REQUIRED WORK – Copying exactly, give the lines in the material below from the one with "At what coordinates should I click to accomplish: Toggle" to the one with "Click the ribbon", ends included, and nothing besides.

DATA –
────────────────────
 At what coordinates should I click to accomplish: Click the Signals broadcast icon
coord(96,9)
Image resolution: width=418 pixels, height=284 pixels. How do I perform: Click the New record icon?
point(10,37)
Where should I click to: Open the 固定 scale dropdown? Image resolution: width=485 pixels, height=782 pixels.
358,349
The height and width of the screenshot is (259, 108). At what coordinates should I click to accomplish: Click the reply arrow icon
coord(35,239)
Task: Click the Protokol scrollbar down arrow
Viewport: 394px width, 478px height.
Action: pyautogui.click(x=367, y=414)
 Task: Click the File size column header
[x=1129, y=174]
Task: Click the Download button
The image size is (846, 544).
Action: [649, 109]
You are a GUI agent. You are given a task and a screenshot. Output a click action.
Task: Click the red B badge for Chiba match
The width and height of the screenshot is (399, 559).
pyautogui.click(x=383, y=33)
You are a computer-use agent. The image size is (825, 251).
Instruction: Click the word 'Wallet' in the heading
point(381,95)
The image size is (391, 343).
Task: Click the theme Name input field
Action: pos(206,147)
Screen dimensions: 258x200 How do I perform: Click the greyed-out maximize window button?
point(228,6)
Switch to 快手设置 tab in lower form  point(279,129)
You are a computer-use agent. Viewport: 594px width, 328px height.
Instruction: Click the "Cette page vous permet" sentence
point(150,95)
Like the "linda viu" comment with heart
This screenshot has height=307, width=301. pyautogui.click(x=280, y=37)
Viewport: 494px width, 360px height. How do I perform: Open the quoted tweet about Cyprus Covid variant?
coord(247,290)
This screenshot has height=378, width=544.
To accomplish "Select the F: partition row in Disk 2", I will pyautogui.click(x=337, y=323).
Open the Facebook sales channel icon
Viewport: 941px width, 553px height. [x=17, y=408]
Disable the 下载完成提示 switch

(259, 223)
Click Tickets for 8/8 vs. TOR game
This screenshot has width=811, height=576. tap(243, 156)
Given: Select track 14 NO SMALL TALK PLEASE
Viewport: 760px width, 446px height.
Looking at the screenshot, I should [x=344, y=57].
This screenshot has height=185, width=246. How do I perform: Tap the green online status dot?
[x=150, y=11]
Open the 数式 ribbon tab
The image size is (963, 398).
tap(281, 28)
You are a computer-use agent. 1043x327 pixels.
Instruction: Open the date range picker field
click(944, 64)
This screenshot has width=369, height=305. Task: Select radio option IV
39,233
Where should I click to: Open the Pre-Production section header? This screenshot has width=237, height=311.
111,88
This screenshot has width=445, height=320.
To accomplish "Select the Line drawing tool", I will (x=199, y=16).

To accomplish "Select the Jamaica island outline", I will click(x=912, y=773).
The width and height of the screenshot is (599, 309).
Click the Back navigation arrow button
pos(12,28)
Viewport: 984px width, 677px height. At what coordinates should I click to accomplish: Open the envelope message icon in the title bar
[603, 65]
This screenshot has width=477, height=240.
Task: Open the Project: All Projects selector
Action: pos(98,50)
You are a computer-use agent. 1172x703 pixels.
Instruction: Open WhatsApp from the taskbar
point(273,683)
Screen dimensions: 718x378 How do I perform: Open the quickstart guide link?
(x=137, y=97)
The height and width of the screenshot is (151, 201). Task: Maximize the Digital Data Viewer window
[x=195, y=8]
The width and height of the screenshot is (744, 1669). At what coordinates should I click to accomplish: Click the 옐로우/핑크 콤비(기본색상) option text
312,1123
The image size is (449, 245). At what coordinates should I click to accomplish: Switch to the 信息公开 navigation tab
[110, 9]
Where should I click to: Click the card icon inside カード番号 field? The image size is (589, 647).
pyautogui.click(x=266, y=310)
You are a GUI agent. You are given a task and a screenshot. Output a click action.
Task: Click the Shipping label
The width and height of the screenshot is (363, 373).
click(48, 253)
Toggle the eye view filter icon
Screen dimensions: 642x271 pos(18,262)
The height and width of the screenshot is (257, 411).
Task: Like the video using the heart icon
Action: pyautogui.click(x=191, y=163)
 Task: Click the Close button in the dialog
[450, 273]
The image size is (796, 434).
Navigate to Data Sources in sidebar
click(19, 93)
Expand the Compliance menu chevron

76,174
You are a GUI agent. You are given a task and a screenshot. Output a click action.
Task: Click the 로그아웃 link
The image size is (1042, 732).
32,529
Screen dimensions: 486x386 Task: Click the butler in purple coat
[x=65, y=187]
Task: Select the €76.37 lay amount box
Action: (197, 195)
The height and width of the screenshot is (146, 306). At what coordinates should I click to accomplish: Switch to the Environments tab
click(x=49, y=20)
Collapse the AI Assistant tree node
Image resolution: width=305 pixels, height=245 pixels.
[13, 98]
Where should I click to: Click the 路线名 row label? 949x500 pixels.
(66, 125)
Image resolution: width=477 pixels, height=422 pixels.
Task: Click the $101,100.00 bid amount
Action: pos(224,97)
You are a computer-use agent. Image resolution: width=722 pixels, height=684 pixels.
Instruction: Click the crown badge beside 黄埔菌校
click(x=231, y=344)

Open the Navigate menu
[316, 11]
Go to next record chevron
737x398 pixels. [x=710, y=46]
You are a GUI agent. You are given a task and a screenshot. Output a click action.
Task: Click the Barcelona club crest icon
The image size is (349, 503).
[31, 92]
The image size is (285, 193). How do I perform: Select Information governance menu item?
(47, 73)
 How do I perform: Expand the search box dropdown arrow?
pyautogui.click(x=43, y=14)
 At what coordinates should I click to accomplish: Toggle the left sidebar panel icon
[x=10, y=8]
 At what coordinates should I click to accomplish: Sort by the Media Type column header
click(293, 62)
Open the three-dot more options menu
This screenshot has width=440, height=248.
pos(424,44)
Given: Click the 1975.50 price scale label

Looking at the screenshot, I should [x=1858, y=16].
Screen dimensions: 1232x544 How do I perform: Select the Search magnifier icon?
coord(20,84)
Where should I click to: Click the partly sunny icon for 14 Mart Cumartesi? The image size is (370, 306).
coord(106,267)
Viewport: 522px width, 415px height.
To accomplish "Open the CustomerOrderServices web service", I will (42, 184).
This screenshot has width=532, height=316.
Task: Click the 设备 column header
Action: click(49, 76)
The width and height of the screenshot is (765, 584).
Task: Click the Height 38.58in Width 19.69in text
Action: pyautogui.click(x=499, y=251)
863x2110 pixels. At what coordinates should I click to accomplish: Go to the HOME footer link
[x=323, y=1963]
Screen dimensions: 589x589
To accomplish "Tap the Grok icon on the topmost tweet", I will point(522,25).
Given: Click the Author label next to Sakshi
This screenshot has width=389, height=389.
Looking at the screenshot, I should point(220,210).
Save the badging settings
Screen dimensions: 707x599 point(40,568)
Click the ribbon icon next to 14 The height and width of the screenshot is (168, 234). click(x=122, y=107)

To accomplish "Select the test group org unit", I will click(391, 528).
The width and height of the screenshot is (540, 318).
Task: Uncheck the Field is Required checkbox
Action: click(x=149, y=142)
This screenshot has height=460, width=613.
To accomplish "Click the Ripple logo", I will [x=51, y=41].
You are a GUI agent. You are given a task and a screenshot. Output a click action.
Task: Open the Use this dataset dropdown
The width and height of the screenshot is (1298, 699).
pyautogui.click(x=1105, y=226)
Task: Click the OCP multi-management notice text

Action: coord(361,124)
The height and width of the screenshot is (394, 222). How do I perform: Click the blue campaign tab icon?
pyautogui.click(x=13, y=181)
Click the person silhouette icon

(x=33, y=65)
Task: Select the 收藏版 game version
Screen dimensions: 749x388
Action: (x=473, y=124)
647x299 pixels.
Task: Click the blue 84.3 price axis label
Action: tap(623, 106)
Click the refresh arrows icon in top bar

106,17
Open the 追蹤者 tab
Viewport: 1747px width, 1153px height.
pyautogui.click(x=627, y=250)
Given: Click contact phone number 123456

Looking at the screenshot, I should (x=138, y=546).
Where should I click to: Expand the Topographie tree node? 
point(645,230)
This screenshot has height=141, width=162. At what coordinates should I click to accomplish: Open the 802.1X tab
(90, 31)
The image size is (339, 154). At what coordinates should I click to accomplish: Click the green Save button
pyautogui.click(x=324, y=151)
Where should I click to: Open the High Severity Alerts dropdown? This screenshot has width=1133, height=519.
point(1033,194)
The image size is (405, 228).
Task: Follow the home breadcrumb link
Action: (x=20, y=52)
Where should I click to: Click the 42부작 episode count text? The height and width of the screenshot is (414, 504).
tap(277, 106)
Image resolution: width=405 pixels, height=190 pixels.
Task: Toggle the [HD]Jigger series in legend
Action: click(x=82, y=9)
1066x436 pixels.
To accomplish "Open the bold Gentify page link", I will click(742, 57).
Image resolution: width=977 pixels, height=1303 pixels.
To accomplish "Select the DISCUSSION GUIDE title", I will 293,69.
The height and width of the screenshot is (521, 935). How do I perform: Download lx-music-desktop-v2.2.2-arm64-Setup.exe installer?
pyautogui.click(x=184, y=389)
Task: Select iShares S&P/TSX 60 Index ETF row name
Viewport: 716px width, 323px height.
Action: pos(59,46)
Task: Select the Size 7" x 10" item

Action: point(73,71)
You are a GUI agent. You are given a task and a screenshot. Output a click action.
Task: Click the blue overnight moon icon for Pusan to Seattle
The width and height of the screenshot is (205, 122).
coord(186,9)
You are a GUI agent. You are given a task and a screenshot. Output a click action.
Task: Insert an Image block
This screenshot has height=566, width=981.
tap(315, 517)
────────────────────
SOLVED EXERCISE –
 At what coordinates should I click to accomplish: Toggle the left sidebar panel icon
[x=10, y=8]
 At what coordinates should I click to accomplish: Sort by the Media Type column header
click(293, 62)
Open the three-dot more options menu
This screenshot has width=440, height=248.
pos(424,44)
Given: Click the 1975.50 price scale label

Looking at the screenshot, I should [x=1858, y=16].
Screen dimensions: 1232x544 How do I perform: Select the Search magnifier icon?
coord(20,84)
Where should I click to: Click the partly sunny icon for 14 Mart Cumartesi? The image size is (370, 306).
coord(106,267)
Viewport: 522px width, 415px height.
To accomplish "Open the CustomerOrderServices web service", I will (42, 184).
This screenshot has width=532, height=316.
Task: Click the 设备 column header
Action: click(49, 76)
The width and height of the screenshot is (765, 584).
Task: Click the Height 38.58in Width 19.69in text
Action: pyautogui.click(x=499, y=251)
863x2110 pixels. At what coordinates should I click to accomplish: Go to the HOME footer link
[x=323, y=1963]
Screen dimensions: 589x589
To accomplish "Tap the Grok icon on the topmost tweet", I will point(522,25).
Given: Click the Author label next to Sakshi
This screenshot has width=389, height=389.
Looking at the screenshot, I should point(220,210).
Save the badging settings
Screen dimensions: 707x599 point(40,568)
Click the ribbon icon next to 14 The height and width of the screenshot is (168, 234). click(x=122, y=107)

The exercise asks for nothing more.